## EXERCISE
Your task is to write out every line of the data exactly. Drop the pictures.
————————
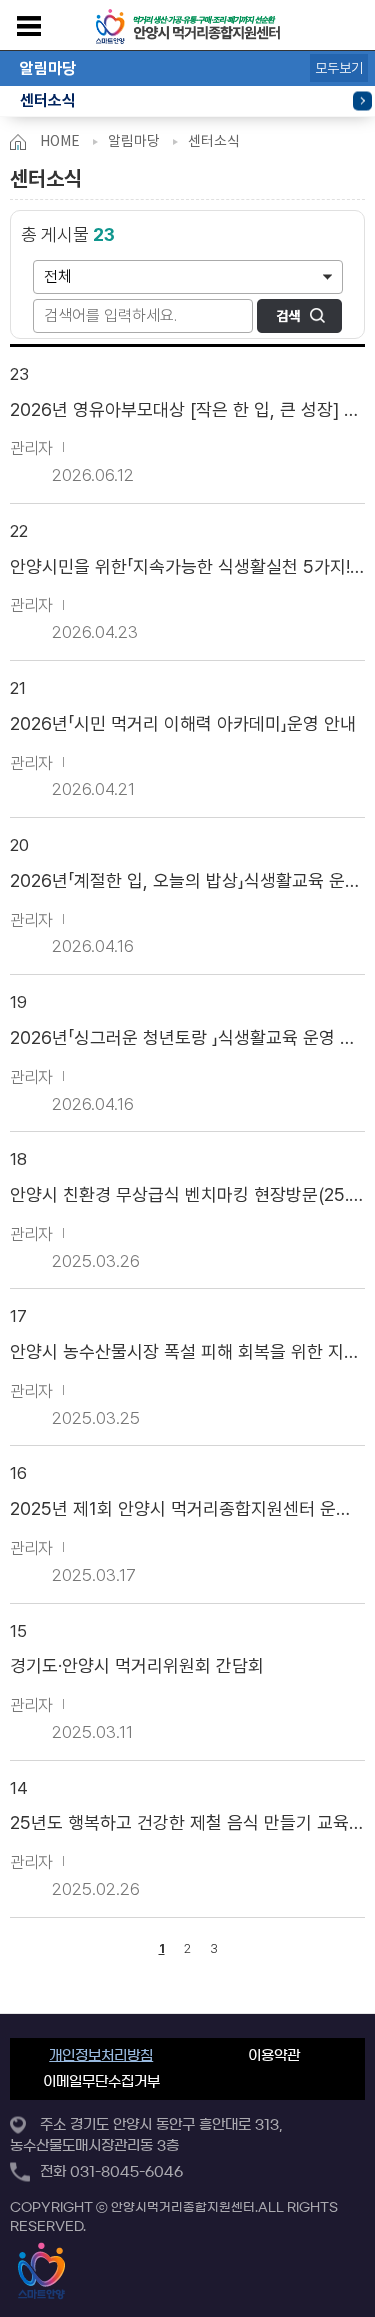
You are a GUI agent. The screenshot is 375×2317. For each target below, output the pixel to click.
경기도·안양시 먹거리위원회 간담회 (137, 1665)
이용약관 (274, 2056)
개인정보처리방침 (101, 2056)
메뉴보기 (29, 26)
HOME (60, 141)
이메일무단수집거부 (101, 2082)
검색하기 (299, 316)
————————
## ANSWER TO THE PROBLEM
You are a GUI agent. The screenshot is 375×2317. For each target below, output the pixel to click.
경기도·안양시 먹거리위원회 간담회 (137, 1665)
이용약관 (274, 2056)
개인정보처리방침 (101, 2056)
메뉴보기 (29, 26)
HOME (60, 141)
이메일무단수집거부 (101, 2082)
검색하기 (299, 316)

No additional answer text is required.